> [Work required] Render every line of the data below as a numbered list, omitting any blank lines.

···

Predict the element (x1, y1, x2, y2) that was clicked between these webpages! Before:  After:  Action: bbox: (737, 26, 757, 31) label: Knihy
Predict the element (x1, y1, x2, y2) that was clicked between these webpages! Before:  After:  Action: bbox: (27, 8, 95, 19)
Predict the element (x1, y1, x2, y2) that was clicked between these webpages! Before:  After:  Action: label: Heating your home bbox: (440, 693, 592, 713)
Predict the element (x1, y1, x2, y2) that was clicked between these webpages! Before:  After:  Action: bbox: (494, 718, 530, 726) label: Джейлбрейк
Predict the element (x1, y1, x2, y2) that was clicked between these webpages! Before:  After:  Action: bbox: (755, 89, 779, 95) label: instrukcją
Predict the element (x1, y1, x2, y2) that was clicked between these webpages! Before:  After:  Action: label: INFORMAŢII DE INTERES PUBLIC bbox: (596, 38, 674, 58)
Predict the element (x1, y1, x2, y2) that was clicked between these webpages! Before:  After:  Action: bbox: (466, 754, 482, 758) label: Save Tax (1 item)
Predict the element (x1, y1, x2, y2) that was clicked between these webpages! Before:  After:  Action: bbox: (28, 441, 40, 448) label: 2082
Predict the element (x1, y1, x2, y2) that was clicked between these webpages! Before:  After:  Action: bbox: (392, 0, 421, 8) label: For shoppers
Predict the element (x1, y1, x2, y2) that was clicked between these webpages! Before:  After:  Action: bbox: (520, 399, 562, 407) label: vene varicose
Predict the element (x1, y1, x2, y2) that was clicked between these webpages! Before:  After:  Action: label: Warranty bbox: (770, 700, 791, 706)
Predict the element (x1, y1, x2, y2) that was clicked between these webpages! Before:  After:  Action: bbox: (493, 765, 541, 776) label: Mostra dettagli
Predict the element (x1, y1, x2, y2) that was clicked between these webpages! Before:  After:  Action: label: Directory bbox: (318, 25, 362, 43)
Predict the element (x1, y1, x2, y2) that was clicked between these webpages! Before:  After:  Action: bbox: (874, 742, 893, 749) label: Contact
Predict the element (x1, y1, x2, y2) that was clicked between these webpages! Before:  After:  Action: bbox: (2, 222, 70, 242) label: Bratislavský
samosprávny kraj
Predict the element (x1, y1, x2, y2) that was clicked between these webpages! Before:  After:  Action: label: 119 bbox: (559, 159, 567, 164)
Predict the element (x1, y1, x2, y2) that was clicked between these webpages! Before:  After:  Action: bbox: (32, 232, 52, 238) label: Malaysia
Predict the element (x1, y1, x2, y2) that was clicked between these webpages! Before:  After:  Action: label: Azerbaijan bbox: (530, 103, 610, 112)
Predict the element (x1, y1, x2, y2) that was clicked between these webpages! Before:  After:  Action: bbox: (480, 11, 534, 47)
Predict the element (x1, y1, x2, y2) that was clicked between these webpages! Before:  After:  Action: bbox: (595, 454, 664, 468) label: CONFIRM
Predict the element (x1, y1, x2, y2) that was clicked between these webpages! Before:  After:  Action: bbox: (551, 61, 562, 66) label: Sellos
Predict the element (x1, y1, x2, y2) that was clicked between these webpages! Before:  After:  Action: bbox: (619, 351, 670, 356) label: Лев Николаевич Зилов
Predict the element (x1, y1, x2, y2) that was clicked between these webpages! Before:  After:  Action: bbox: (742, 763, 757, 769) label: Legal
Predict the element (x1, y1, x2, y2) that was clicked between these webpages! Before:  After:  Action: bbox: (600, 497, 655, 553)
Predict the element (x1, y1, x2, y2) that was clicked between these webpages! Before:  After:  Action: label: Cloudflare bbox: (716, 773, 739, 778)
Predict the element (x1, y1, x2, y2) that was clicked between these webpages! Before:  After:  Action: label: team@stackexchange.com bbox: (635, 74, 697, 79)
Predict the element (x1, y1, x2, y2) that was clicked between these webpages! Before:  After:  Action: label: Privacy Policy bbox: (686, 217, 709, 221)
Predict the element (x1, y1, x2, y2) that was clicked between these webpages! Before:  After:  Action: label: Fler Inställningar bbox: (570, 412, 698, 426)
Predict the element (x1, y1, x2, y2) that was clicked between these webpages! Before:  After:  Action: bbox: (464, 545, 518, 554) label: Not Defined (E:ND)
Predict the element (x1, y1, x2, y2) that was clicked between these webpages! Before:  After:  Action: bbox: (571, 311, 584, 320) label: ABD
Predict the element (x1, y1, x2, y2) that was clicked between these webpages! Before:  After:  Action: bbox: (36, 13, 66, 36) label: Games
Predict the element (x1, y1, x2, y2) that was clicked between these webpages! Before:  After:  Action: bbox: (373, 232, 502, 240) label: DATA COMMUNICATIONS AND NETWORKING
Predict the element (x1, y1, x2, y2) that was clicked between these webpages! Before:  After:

···

> [Output of the exercise]
1. Predict the element (x1, y1, x2, y2) that was clicked between these webpages! Before:  After:  Action: bbox: (737, 26, 757, 31) label: Knihy
2. Predict the element (x1, y1, x2, y2) that was clicked between these webpages! Before:  After:  Action: bbox: (27, 8, 95, 19)
3. Predict the element (x1, y1, x2, y2) that was clicked between these webpages! Before:  After:  Action: label: Heating your home bbox: (440, 693, 592, 713)
4. Predict the element (x1, y1, x2, y2) that was clicked between these webpages! Before:  After:  Action: bbox: (494, 718, 530, 726) label: Джейлбрейк
5. Predict the element (x1, y1, x2, y2) that was clicked between these webpages! Before:  After:  Action: bbox: (755, 89, 779, 95) label: instrukcją
6. Predict the element (x1, y1, x2, y2) that was clicked between these webpages! Before:  After:  Action: label: INFORMAŢII DE INTERES PUBLIC bbox: (596, 38, 674, 58)
7. Predict the element (x1, y1, x2, y2) that was clicked between these webpages! Before:  After:  Action: bbox: (466, 754, 482, 758) label: Save Tax (1 item)
8. Predict the element (x1, y1, x2, y2) that was clicked between these webpages! Before:  After:  Action: bbox: (28, 441, 40, 448) label: 2082
9. Predict the element (x1, y1, x2, y2) that was clicked between these webpages! Before:  After:  Action: bbox: (392, 0, 421, 8) label: For shoppers
10. Predict the element (x1, y1, x2, y2) that was clicked between these webpages! Before:  After:  Action: bbox: (520, 399, 562, 407) label: vene varicose
11. Predict the element (x1, y1, x2, y2) that was clicked between these webpages! Before:  After:  Action: label: Warranty bbox: (770, 700, 791, 706)
12. Predict the element (x1, y1, x2, y2) that was clicked between these webpages! Before:  After:  Action: bbox: (493, 765, 541, 776) label: Mostra dettagli
13. Predict the element (x1, y1, x2, y2) that was clicked between these webpages! Before:  After:  Action: label: Directory bbox: (318, 25, 362, 43)
14. Predict the element (x1, y1, x2, y2) that was clicked between these webpages! Before:  After:  Action: bbox: (874, 742, 893, 749) label: Contact
15. Predict the element (x1, y1, x2, y2) that was clicked between these webpages! Before:  After:  Action: bbox: (2, 222, 70, 242) label: Bratislavský
16. samosprávny kraj
17. Predict the element (x1, y1, x2, y2) that was clicked between these webpages! Before:  After:  Action: label: 119 bbox: (559, 159, 567, 164)
18. Predict the element (x1, y1, x2, y2) that was clicked between these webpages! Before:  After:  Action: bbox: (32, 232, 52, 238) label: Malaysia
19. Predict the element (x1, y1, x2, y2) that was clicked between these webpages! Before:  After:  Action: label: Azerbaijan bbox: (530, 103, 610, 112)
20. Predict the element (x1, y1, x2, y2) that was clicked between these webpages! Before:  After:  Action: bbox: (480, 11, 534, 47)
21. Predict the element (x1, y1, x2, y2) that was clicked between these webpages! Before:  After:  Action: bbox: (595, 454, 664, 468) label: CONFIRM
22. Predict the element (x1, y1, x2, y2) that was clicked between these webpages! Before:  After:  Action: bbox: (551, 61, 562, 66) label: Sellos
23. Predict the element (x1, y1, x2, y2) that was clicked between these webpages! Before:  After:  Action: bbox: (619, 351, 670, 356) label: Лев Николаевич Зилов
24. Predict the element (x1, y1, x2, y2) that was clicked between these webpages! Before:  After:  Action: bbox: (742, 763, 757, 769) label: Legal
25. Predict the element (x1, y1, x2, y2) that was clicked between these webpages! Before:  After:  Action: bbox: (600, 497, 655, 553)
26. Predict the element (x1, y1, x2, y2) that was clicked between these webpages! Before:  After:  Action: label: Cloudflare bbox: (716, 773, 739, 778)
27. Predict the element (x1, y1, x2, y2) that was clicked between these webpages! Before:  After:  Action: label: team@stackexchange.com bbox: (635, 74, 697, 79)
28. Predict the element (x1, y1, x2, y2) that was clicked between these webpages! Before:  After:  Action: label: Privacy Policy bbox: (686, 217, 709, 221)
29. Predict the element (x1, y1, x2, y2) that was clicked between these webpages! Before:  After:  Action: label: Fler Inställningar bbox: (570, 412, 698, 426)
30. Predict the element (x1, y1, x2, y2) that was clicked between these webpages! Before:  After:  Action: bbox: (464, 545, 518, 554) label: Not Defined (E:ND)
31. Predict the element (x1, y1, x2, y2) that was clicked between these webpages! Before:  After:  Action: bbox: (571, 311, 584, 320) label: ABD
32. Predict the element (x1, y1, x2, y2) that was clicked between these webpages! Before:  After:  Action: bbox: (36, 13, 66, 36) label: Games
33. Predict the element (x1, y1, x2, y2) that was clicked between these webpages! Before:  After:  Action: bbox: (373, 232, 502, 240) label: DATA COMMUNICATIONS AND NETWORKING
34. Predict the element (x1, y1, x2, y2) that was clicked between these webpages! Before:  After:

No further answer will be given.